- EXERCISE TASK
Can you format the entries from the line containing "Where should I click to: Select the Revenue" through the line containing "I will point(1314,76)." as a numbered list, leaving out any blank lines?

-- Start RECORDS SHOWN --

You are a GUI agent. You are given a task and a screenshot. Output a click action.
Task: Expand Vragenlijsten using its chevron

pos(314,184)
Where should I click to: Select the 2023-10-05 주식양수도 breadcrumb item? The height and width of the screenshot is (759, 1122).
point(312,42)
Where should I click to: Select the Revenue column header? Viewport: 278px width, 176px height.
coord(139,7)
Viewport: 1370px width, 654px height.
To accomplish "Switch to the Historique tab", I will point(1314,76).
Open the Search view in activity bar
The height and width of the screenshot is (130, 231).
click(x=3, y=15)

-- End RECORDS SHOWN --

- EXPECTED ANSWER
1. Where should I click to: Select the Revenue column header? Viewport: 278px width, 176px height.
2. coord(139,7)
3. Viewport: 1370px width, 654px height.
4. To accomplish "Switch to the Historique tab", I will point(1314,76).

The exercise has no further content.